Perché l'urgenza di un Femminismo sostenibile?

Partiamo dal presupposto che la vita di una donna non è quasi mai (se non mai) sostenibile, perché è plasmata dal patriarcato. È con il patriarcato che ci confrontiamo ogni giorno, anche nelle azioni apparentemente più banali. Basti pensare al fatto che modelliamo i nostri orari di uscita e di rientro a casa e i percorsi da fare in base alla sicurezza delle nostre città; la sicurezza ovviamente si misura sul rischio di essere aggredite sessualmente. Pensiamo al gender gap degli stipendi confrontati con quelli di colleghi uomini con le stesse mansioni. O ancora al fatto che le donne tendono a coprirsi di più sui mezzi pubblici, non perché ci sia l'aria condizionata sparata a palla, ma perché hanno paura di essere molestate, colpevolizzandosi così, come se la molestia dipendesse realmente dal modo in cui si è vestite. O all'atteggiamento remissivo di fronte un episodio di catcalling, di insulti verbali, di mani sul culo sui luoghi di lavoro. Perché se ti ribelli sarai considerata una pazza che non era riuscita a capire "il gioco", una persona pesante che affronta la vita con poca leggerezza.

Una vita non sostenibile è una vita vita difficile, che procede a scatti, ricca di ostacoli da affrontare quotidianamente, in cui anche la cosa più "banale", come tornare a casa da sole in tarda serata (cosa assolutamente normale per gli uomini), diventa di una difficoltà a volte insormontabile.

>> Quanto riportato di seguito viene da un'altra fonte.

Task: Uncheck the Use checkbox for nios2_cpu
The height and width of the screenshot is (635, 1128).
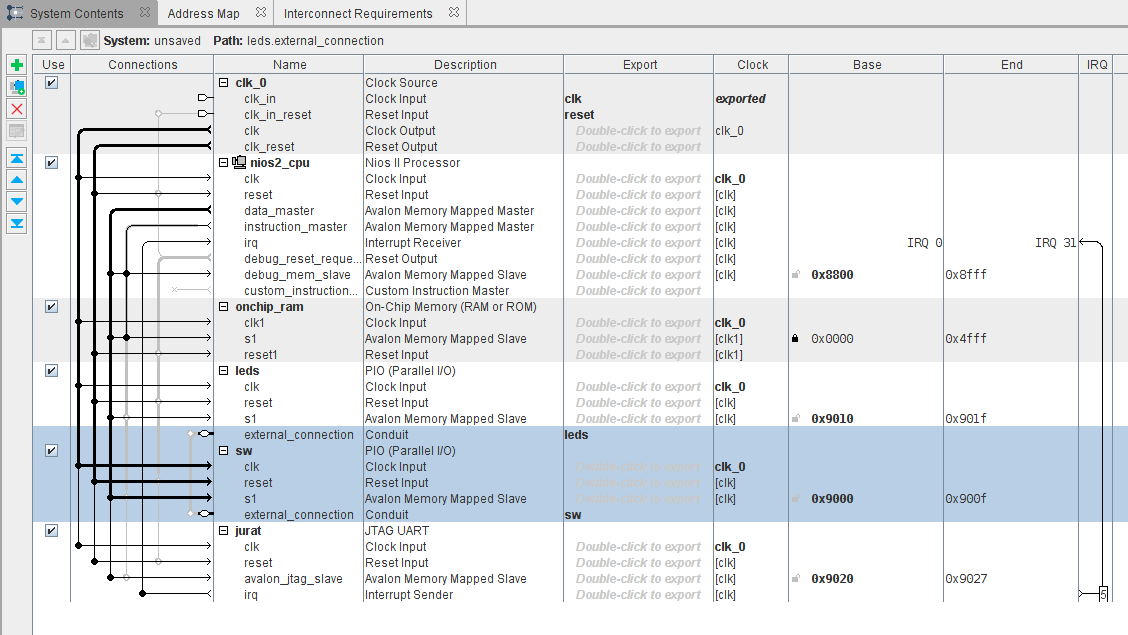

Ecco la radice dell'insostenibilità, ovvero dover adeguare la propria esistenza a quella altrui.

Ma la vita di una donna è insostenibile non solo per la paura nei confronti degli uomini, ma anche per il gravoso aspetto di cura che alle donne è affidato da millenni (e per affrontare questo tema ci riserviamo altri articoli, considerata la complessità).

Per questo si pone l'urgenza di parlare di Femminismo sostenibile, perché il cambiamento va integrato in una società in cambiamento sotto molti punti di vista, ma soprattutto perché recuperare la situazione della crisi ambientale e umana che oggi viviamo può partire proprio da qui, dal ruolo delle donne e dalla consapevolezza del loro immenso potere.

Nuovi strumenti per un Femminismo sostenibile

Quali sono i nuovi strumenti che ci servono oggi per pensare ad un Femminismo sostenibile?

Oltre la conoscenza, fondamentale e assolutamente primaria per prendere consapevolezza della storia che, come donne, ci ha condotto fino a qui e ci ha portato ad essere ciò che siamo in questo presente, sicuramente altri strumenti e metodologie per integrare nella nostra vita due importantissimi aspetti:

  • l'auto-coscienza che ci sostiene, nell'essere aggiornate sulle nostre possibilità. Si parte dal fatto che quella della nostra presunta debolezza o minore capacità logica di districarsi in situazioni semplici o di responsabilità, è solo frutto di una narrazione patriarcale che da millenni ci vuole "più fragili" per poter effettuare migliori forme di controllo a nostro discapito, su tutte le fasce d'età e su tutte le estrazioni sociali;
  • l'auto-difesa, perché da sole possiamo e sappiamo difenderci. Altro cardine della narrazione patriarcale è stato quello di renderci sottomesse sempre alla presenza di un uomo per sentirci più sicure. Siamo educate all'insicurezza fin da bambine e questa sensazione di inadeguatezza ce la portiamo dietro per tutta la vita. A tal proposito il Wen-Do, una disciplina di origine canadese, diffusasi poi in tutto il mondo e in Europa principalmente in Germania e Svizzera e, a piccoli passi, anche in Italia, può rappresentare una fonte di ispirazione enorme e inesauribile per le tematiche che stiamo affrontando.

Il Femminismo sostenibile nelle imprese

In questo articolo introduttivo, mi preme fare presente che oggi nelle imprese e nelle culture imprenditoriali, si sta facendo sempre più spazio il tema della salute mentale e del benessere psichico dei lavoratori. Per le donne, però, e per la complessità delle tematiche e delle misure da adottare, la transizione verso una maggiore sostenibilità diventa, ovviamente, più articolata.

Per questo iniziare a parlare e cominciare ad educare oltre alla sostenibilità, anche ad un femminismo sostenibile, può significare garantire un'ampia fascia di lavoratrici maggiori diritti e maggiore benessere, oltre che una migliore work-life balance.